Babson College is a private business school in Wellesley, Massachusetts. Established in 1919, its central focus is on entrepreneurship education. It was founded by Roger W. Babson as an all-male business institute but became coeducational in 1970.

History

20th century
On September 3, 1919, with an enrollment of twenty-seven students, the Babson Institute held its first classes in the former home of Roger and Grace Babson on Abbott Road in Wellesley Hills. Roger Babson, the founder of the school, set out to distinguish the Babson Institute from colleges offering mainly instruction in business. The Institute provided intensive training in the fundamentals of production, finance and distribution in just one academic year, rather than four.
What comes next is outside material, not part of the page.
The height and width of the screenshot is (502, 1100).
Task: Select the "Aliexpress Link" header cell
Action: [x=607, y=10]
The curriculum was divided into four subject areas: practical economics, financial management, business psychology and personal efficiency (which covered topics such as ethics, personal hygiene and interpersonal relationships). The program's pace assumed that students would learn arts and sciences content elsewhere.

Babson favored a combination of class work and actual business training. Seasoned businessmen made up the majority of the faculty. To better prepare students for the realities of the business world, the institute's curriculum focused more on practical experience and less on lectures. Students worked on group projects and class presentations, observed manufacturing processes during field trips to area factories and businesses, met with managers and executives, and viewed industrial films on Saturday mornings.
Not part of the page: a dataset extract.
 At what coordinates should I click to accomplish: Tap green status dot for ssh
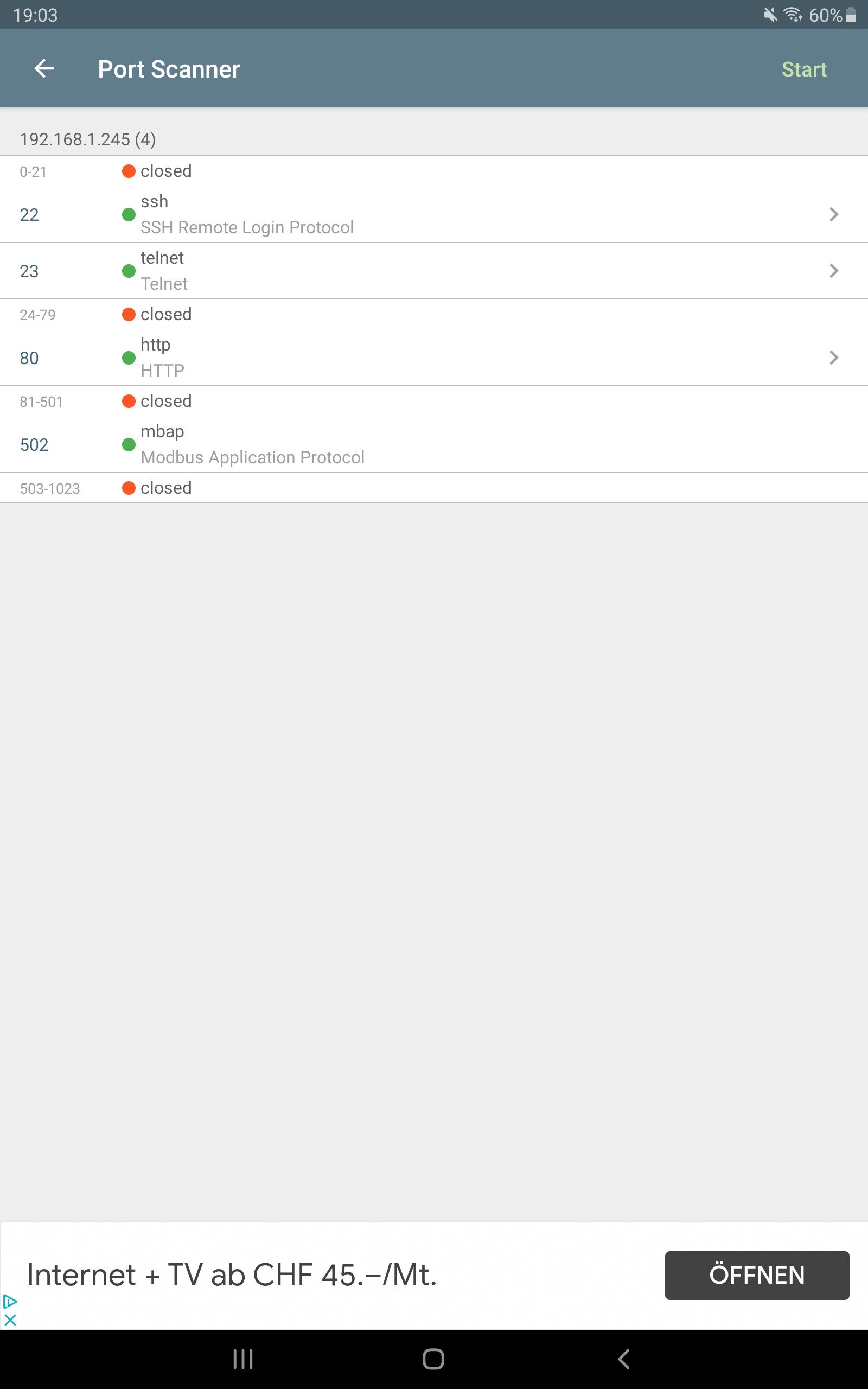129,215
The institute also maintained a business environment as part of the students' everyday life. The students, required to wear professional attire, kept regular business hours (8:30 a.m. to 5:00 p.m., Monday through Friday and 8:30 a.m. to noon on Saturday) and were monitored by punching in and out on a time clock. They were also assigned an office desk equipped with a telephone, typewriter, adding machine, and Dictaphone. Personal secretaries typed the students' assignments and correspondence in an effort to accurately reflect the business world. Roger Babson aimed to "prepare his students to enter their chosen careers as executives, not anonymous members of the work force."
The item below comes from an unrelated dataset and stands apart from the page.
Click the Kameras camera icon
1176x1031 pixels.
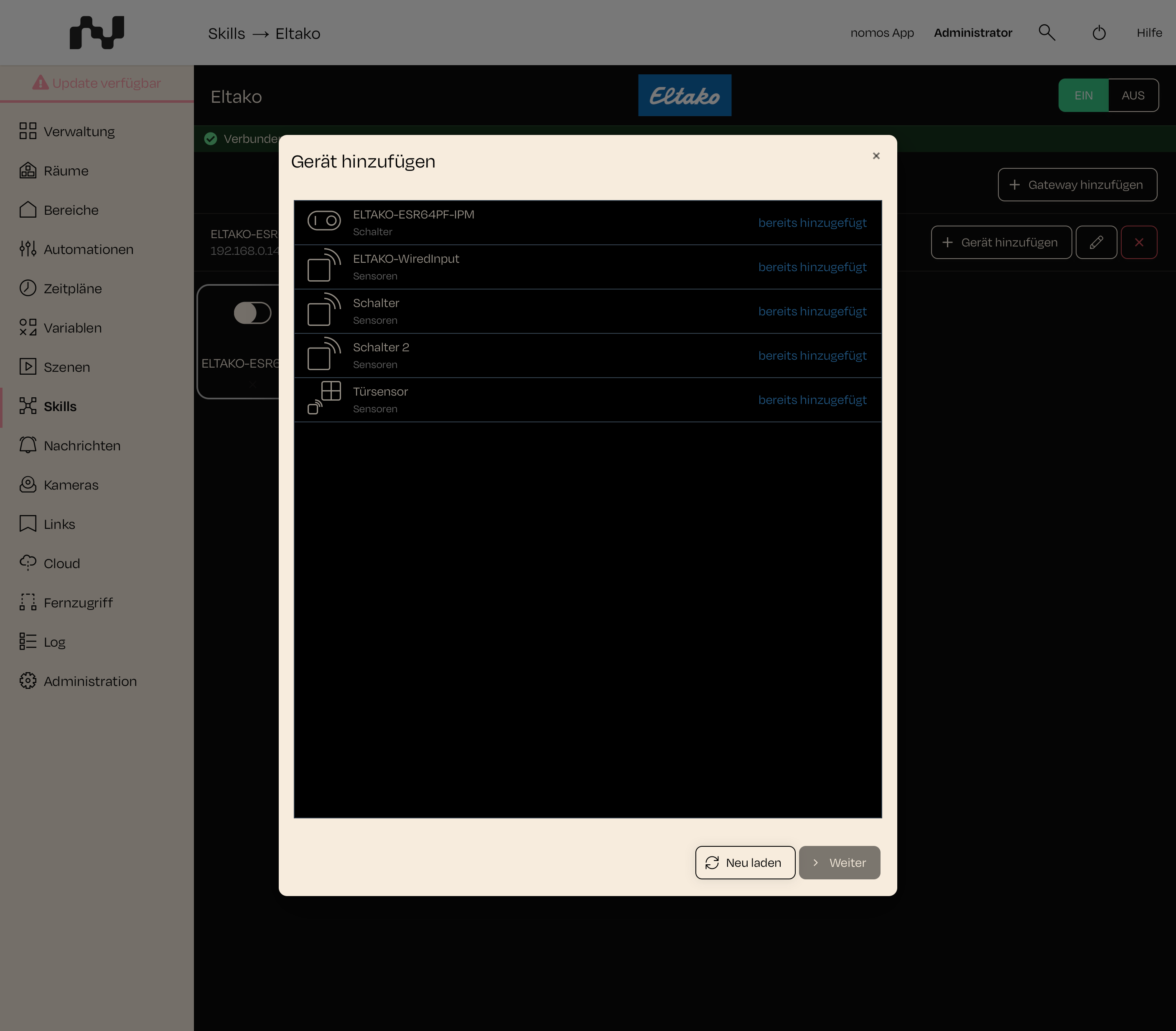[x=28, y=485]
In 1969, Babson converted its three-year Bachelor of Science in Business Administration (BSBA) degree into a four-year Bachelor of Science (BS) degree. That same year, the institute became a college, and women were admitted for the first time.

21st century
Babson is involved in a three college collaboration with Olin College and Wellesley College (a collaboration often referred to as BOW).

Campuses

Wellesley Main Campus
The main residential campus of Babson College is  and located in the "Babson Park" section of Wellesley, Massachusetts, just fifteen miles west of Boston. It is adjacent to the Franklin W. Olin College of Engineering. Undergraduate and graduate students have the opportunity to take advantage of campus amenities including the student center, the cafeteria, Horn Library, multiple centers and institutes, the Webster fitness center, the Weissman Foundry the arts center, and a new centennial park known as the Kerry Murphy Healey Park, home of the second-largest rotating globe in the world at 28 feet in diameter. Executive and Enterprise Education visitors have the opportunity to stay in guest rooms adjacent to the meeting center.

Babson Boston
The Babson Boston classroom and event space, located at 100 High Street, gives Babson a presence in downtown Boston and connects the resources of the college with the innovative companies, organizations and leaders in Boston's Financial District. Opened in 2016, this facility provides the opportunity to offer MBA courses in a location convenient to where entrepreneurial students live and work. Over the course of the academic year, there are opportunities at the Boston location for students to engage with Babson offices and resources, including graduate programs, the Graduate Center for Career Development, Graduate Admissions and the college's alumni network. From 2011 to 2016, Babson Boston campus was at 253 Summer Street in Boston's Innovation District.

Babson San Francisco
Babson has a San Francisco campus which includes a Blended Learning MBA program, an undergraduate semester experience and custom executive education.

Babson Miami
In July 2017, president Kerry Healey announced Babson's plans to expand to Miami, Florida, where three graduate programs are offered: Blended Learning MBA, Master of Science in Business Analytics (MSBA), and Certificate in Advanced Management (CAM). Babson's new hub in Miami is located at 1200 Brickell Avenue.

Academics

Undergraduate
Babson College offers all undergraduates a Bachelor of Science degree. Students are also given the option to declare concentrations their junior and senior year from a broad range of subjects in various business and other fields. Programs are accredited by the Association to Advance Collegiate Schools of Business (AACSB) and the college itself has been institutionally accredited by the New England Commission of Higher Education or its predecessor since 1950.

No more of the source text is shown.